Well, the residency to write the new WebSphere MQ Security book is past the halfway point and we are working diligently to finish up on time. I’m happy to say that one of my favorite new security topics is covered in the book: cluster security.
With point-to-point networks there was always had a separate inbound channel for each remote queue manager and that allowed you to authorize each one to a different subset of queues. But convert that network to use clustering and there is only one inbound channel so the granularity of point-to-point channels was lost. Sure, you could use a security exit and a channel auto-definition exit but very few people went to the trouble of writing the exits. For better or for worse, most shops fell back to a monolithic security model for their cluster.
As of WMQ V7.1 though, the new CHLAUTH rules restore that missing granularity. It is now possible to map each cluster member to a specific security role based on its QMgr name, IP address, SSL certificate name or some combination of these. This is such great news that I included it in the conference presentations, blogged about it and dedicated part of a Global WebSphere Community presentation to the topic. I am extremely happy that we were able to dedicate a chapter in the new book to cluster security and document it at a level of detail not possible in presentations and blog posts.
The other aspect of the residency that I eagerly anticipated was the opportunity to dedicate some time to hands-on activities in the lab. We are using V7.5 of WebSphere MQ for our scenarios and it was released the week before the residency began. We want to make sure that our recommendations from previous versions still work and we want to perform “negative tests” – i.e. break stuff to see what happens. Sometimes what happens is unexpected.
Case in point, towards the end of last week we were talking about the attack where you can delete your SYSTEM.DEF.RCVR, create a sender of the same name and point it at your intended victim. If the target queue manager has an unprotected SYSTEM.DEF.RCVR you can gain access as an administrator. This is quite well known now and has been discussed many times on the list server and MQSeries.net. But one of the guys suggested that it is possible to do the same thing with SYSTEM.DEF.CLUSRCVR.
I was skeptical but the other guys assured me it would work, although none had tried it. Having the perfect lab with which to test it out, I decided to give it a try…and it worked. What I did was to whip up a fresh queue manager, delete SYSTEM.DEF.CLUSRCVR and create a SDR channel of the same name. I then pointed the SDR channel at an unsuspecting queue manager which happily accepted the connection and I succeeded in sending messages to the target QMgr.

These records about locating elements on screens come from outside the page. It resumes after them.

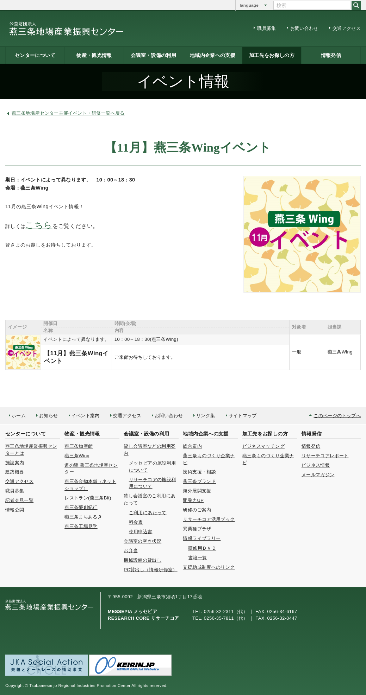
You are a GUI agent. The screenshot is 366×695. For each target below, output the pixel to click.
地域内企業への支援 (212, 55)
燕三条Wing (76, 455)
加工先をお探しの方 (271, 55)
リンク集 (205, 415)
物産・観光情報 (94, 55)
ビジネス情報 (316, 465)
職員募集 (266, 28)
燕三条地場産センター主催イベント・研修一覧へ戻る (68, 113)
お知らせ (48, 415)
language (249, 5)
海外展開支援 (197, 490)
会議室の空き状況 (142, 541)
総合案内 (192, 446)
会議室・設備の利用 (153, 55)
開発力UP (193, 500)
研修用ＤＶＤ (202, 548)
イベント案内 (86, 415)
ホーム (19, 415)
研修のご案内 (197, 509)
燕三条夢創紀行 (81, 507)
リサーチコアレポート (325, 455)
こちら (38, 225)
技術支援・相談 (199, 471)
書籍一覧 (197, 557)
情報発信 (331, 55)
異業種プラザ (197, 528)
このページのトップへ (337, 415)
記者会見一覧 (19, 500)
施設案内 (14, 462)
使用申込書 (141, 531)
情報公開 (14, 509)
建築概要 (14, 471)
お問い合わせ (304, 28)
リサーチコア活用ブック (209, 519)
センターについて (35, 55)
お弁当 (131, 550)
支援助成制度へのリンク (209, 567)
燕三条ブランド (199, 481)
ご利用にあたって (148, 512)
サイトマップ (243, 415)
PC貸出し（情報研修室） (150, 569)
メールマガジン (318, 474)
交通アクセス (347, 28)
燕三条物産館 (78, 446)
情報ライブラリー (202, 538)
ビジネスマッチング (263, 446)
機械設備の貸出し (142, 560)
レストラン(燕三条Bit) (87, 497)
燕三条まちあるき (83, 516)
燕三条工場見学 (81, 526)
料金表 (136, 522)
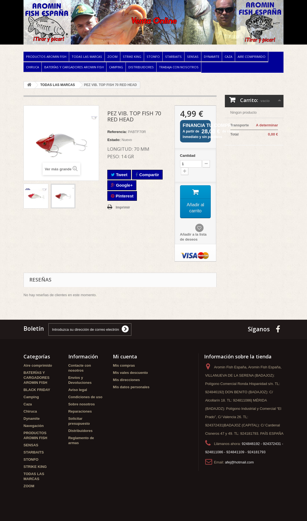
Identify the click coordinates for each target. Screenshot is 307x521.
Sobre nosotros (81, 404)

I was floored! I had always assumed that an unprotected CLUSRCVR would be vulnerable – but to rogue CLUSSDR channels, not SDRs. I had never guessed that a SDR channel could connect to a CLUSRCVR. I always assumed they were different enough, like client channels, that a SDR would not start one so I never tried it. The funny thing was Neil had never tried it either, but in his case this was because he always assumed it would work.
The good news is that anyone who has followed the security advice of disabling the default channels and authenticating the usable channels will not be exposed to this. Everything we’ve been talking about in the community and that I’ve been recommending over the last few years still applies and will protect the CLUSRCVR channels. On the other hand, if you have left your CLUSRCVR channels unprotected believing they were less vulnerable to spoofing than RCVR channels, this may be your wake-up call.

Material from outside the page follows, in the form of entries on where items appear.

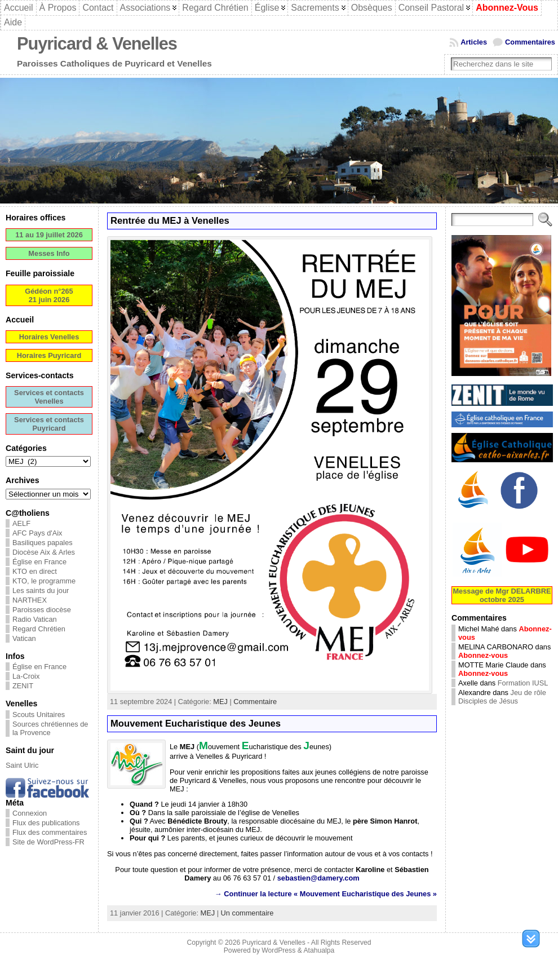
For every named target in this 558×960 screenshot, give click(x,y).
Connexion (29, 813)
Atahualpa (318, 950)
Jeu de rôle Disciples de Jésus (502, 696)
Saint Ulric (22, 765)
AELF (21, 523)
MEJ (220, 701)
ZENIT (22, 686)
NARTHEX (29, 600)
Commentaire (255, 701)
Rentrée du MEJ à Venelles (169, 220)
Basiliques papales (42, 542)
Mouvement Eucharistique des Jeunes (195, 723)
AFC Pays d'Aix (37, 533)
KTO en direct (34, 571)
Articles (473, 42)
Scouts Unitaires (38, 714)
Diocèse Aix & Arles (43, 552)
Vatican (24, 638)
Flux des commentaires (49, 832)
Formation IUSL (523, 683)
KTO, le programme (44, 581)
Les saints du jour (40, 590)
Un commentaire (247, 913)
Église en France (39, 562)
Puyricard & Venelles (97, 44)
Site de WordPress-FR (48, 842)
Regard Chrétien (38, 629)
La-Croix (25, 676)
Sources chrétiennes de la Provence (50, 728)
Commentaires (530, 42)
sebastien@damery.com (318, 878)
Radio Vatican (34, 619)
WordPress (278, 950)
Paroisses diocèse (41, 609)
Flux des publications (46, 823)
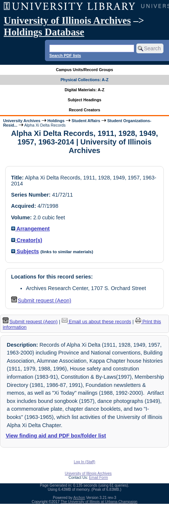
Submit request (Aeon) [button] (41, 300)
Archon (79, 498)
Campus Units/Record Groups (84, 69)
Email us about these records (96, 321)
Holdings (56, 120)
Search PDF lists (65, 55)
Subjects (25, 251)
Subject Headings (84, 100)
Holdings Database (44, 32)
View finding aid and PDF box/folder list (56, 436)
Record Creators (84, 110)
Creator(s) (26, 240)
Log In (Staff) (84, 462)
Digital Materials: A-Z (84, 90)
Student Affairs (86, 120)
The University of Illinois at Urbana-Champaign (99, 502)
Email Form (98, 478)
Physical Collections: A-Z (84, 79)
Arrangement (30, 229)
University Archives (21, 120)
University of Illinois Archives (67, 20)
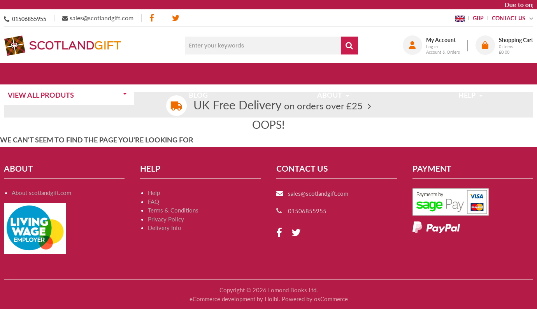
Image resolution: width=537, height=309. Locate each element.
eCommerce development (222, 298)
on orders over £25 (278, 105)
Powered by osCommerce (315, 298)
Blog (201, 73)
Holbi (272, 298)
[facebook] (152, 18)
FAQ (153, 201)
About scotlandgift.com (41, 192)
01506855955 (29, 19)
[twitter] (176, 18)
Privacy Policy (166, 219)
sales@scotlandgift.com (101, 17)
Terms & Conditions (173, 210)
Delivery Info (164, 227)
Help (154, 192)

If you want to test this yourself, it is pretty easy to do. Just spin up two new queue manager instances and start a listener on one. Do not alter the SYSTEM.DEF.CLUSRCVR channel at all. On the other QMgr, delete SYSTEM.DEF.CLUSRCVR and create a new SDR channel by that name, with the CONNAME pointing at the first queue manager’s IP and listener. Make sure to create the XMitQ for the channel as well! If you are running V7.5 or later you’ll need to add a CHLAUTH rule or disable CHLAUTH to make this work with SYSTEM.DEF.CLUSRCVR, or you can try with a user-defined CLUSRCVR. You should now be able to start the SDR channel and send messages to the target queue manager.

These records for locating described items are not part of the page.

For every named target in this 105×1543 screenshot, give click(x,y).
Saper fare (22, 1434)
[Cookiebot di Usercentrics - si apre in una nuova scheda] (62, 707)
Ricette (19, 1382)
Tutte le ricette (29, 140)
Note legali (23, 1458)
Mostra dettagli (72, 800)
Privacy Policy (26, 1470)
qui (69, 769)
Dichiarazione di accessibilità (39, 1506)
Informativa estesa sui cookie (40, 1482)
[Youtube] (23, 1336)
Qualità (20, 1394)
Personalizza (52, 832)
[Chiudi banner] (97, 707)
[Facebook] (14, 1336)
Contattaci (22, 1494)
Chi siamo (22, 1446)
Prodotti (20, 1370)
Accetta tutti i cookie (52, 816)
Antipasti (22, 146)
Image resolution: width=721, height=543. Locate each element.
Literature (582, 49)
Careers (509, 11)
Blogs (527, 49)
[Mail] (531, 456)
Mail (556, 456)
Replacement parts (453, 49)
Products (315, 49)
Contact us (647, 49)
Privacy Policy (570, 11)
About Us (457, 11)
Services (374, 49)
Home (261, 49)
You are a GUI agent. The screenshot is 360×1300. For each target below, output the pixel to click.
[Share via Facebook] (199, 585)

Migrating to V7.1 or later solves the problem for the SYSTEM.* channels but you still need to protect any user-defined channels. The best way to mitigate this risk for all versions and cases is through strong authentication. The attacker can’t spoof a channel if he can’t get past the SSL handshake. As I noted earlier, the exposure of an unprotected channel is nothing new, should not surprise anyone, and all the routine mitigations will resolve the exposure here as well. It was the notion of a SDR talking to a CLUSRCVR that caught me by surprise, and that a CLUSRCVR which is not enrolled in a cluster would be operable at all. In hindsight it makes perfect sense, though.
We have another week and a half of residency to go and everyone is furiously writing. I do not have a publication date but I expect that a draft would be posted within a few weeks after we wrap up on the 20th of July. Hopefully, no more big surprises between now and then! In any case, I’ll keep you posted here.
Update 17 July – Modified to point out differences in versions and that V7.1 and later continues to be the best option where security is a requirement.